• Input:

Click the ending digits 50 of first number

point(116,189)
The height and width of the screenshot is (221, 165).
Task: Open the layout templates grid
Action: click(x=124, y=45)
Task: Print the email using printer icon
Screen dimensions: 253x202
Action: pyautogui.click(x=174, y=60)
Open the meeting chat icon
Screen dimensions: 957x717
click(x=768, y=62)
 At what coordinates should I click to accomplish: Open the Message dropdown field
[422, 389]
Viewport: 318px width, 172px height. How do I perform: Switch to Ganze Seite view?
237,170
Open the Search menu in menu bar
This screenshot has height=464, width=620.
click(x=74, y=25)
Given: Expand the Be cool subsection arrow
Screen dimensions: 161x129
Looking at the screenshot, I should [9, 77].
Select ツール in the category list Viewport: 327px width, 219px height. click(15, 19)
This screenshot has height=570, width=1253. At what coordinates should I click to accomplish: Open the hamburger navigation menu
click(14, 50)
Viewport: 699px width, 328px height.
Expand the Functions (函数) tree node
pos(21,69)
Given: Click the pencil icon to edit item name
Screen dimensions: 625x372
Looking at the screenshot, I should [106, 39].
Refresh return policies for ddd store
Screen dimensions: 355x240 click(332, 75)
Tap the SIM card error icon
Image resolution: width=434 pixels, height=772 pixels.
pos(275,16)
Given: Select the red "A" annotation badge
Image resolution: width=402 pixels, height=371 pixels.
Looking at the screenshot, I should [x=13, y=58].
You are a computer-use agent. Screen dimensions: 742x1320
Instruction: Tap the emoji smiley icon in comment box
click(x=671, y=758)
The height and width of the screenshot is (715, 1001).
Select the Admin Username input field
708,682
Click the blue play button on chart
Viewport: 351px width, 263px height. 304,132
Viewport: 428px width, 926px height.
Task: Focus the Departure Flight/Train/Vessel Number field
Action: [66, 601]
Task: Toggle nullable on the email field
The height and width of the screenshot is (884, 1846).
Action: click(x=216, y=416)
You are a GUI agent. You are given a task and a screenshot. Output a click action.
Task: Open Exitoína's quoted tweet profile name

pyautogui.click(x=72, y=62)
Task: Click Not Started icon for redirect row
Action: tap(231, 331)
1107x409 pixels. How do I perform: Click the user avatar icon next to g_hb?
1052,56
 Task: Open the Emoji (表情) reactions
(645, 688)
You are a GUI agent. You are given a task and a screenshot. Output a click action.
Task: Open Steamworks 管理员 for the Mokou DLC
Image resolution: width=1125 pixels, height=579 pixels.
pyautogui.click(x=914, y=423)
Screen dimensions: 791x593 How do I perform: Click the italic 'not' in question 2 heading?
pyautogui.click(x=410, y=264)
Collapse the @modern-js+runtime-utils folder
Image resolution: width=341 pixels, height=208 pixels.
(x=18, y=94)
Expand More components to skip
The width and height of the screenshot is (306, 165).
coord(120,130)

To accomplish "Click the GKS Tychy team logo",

• What needs to be done: Across the entries, each line containing the word "email" is to be counted once; the total alone is to be given.

• Completed exercise: 2